Bien que les Traités imposent aux gouvernements de fixer un siège unique pour les institutions communautaires, actuellement les lieux de travail du P.E. sont au nombre de trois: - Strasbourg pour les séances plénières qui se déroulent une fois par mois en moyenne, outre la session supplémentaire pour la procédure de bilan; Bruxelles pour les réunions des Commissions; Luxembourg pour les bureaux administratifs du Parlement. Cette organisation des travaux comporte, comme on peut aisément l'imaginer, un triplement des coûts de fonctionnement du P.E.
(6) La Commission a des pouvoirs d'initiative, de contrôle et exécutifs. Théoriquement et formellement, c'est un organe indépendant des gouvernements nationaux, qui devrait représenter l'élément unitaire du phénomène communautaire, tandis que le Conseil représente, au contraire, l'élément inter-gouvernemental. Mais en fait, le centre décisionnel de la communauté est resté entièrement dans les mains du Conseil. Composée par 17 personnes nommées par les Etats-membres, la Commission est formée de deux membres respectivement pour la France, le Royaume-Uni, l'Italie, la RFA et l'Espagne, et par un membre, respectivement, pour la Belgique, le Danemark, la Grèce, l'Irlande, le Luxembourg, la Hollande et le Portugal.

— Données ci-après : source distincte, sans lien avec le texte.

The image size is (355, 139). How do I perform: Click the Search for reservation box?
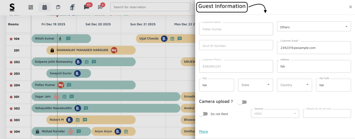(x=150, y=7)
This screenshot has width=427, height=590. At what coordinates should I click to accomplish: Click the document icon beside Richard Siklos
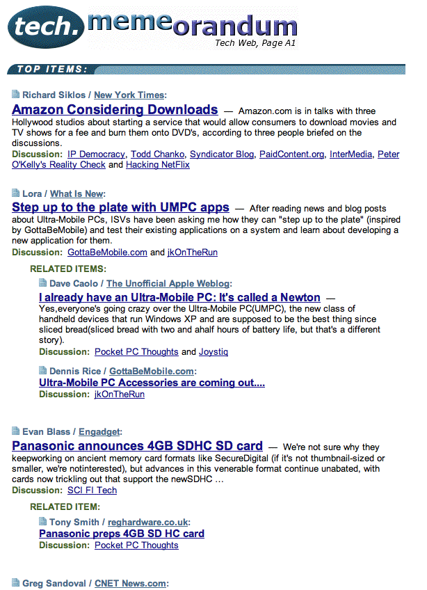[16, 95]
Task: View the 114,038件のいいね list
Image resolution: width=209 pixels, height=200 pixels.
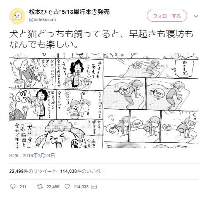Action: point(80,171)
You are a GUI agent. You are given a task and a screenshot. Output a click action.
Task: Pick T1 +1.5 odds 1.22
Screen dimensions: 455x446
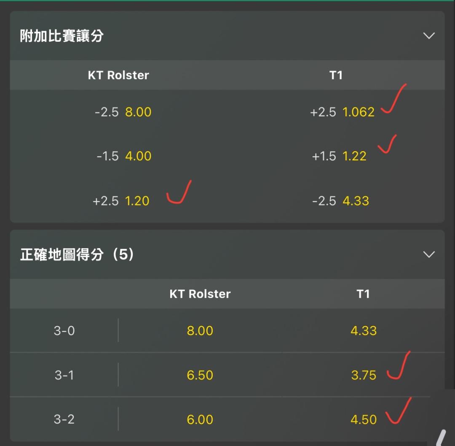point(339,156)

Chaque commissaire a le pouvoir pour un secteur spécifique: par exemple: Agriculture, Bilan, Environnement, etc...
(7) Le Conseil européen ne doit pas être confondu avec le Conseil d'Europe. Cette dernière institution, née de l'accord de Londres de Mai 1949, réunit en fait 21 pays: RFA, Atriche, Belgique, Chypre, Danemark, France, Irlande, Italie, Luxembourg, Malte, Hollande, Norvège, Royaume-Uni, Suisse, Turquie, Grèce, Portugal, Espagne, Liechtenstein et, en tant qu'observateurs, Israël et San Marin. Elle a pour but, la réalisation d'une union plus étroite entre ses membres. Mais en fait, elle a échoué dans cet objectif en se caractérisant par contre, comme siège d'élaboration de conventions importantes. La plus connue est la Convention de sauvegarde des droits de l'Homme et des libertés fondamentales, soussignée à Rome en Avril 1950. Le respect de cette Convention est assuré par la Commission des droits de l'Homme et par la Cour des droits de l'Homme. Des traités ultérieurs ont permis le recours individuel contre la violation de la Convention. Le recours est d'abord examiné par la Commission des droits de l'
Homme et, s'il est déclaré infondé, il est remis à la Cour des droits de l'Homme ou au Comité des Ministres. Le Comité des Ministres est l'un des trois organes du Conseil d'Europe. Il est constitué par les 21 Ministres pour les Affaires étrangères des Etats-membres. Le deuxième organe est l'Assemblée parlementaire qui est constituée par 160 membres, nommés par les Assemblées législatives des pays-membres parmi les parlementaires nationaux. L'Assemblée approuve, à la majorité des deux tiers, les recommandations adressées au Comité des Ministres ou les résolutions adressées à d'autres institutions. Le troisième organe est le secrétariat général.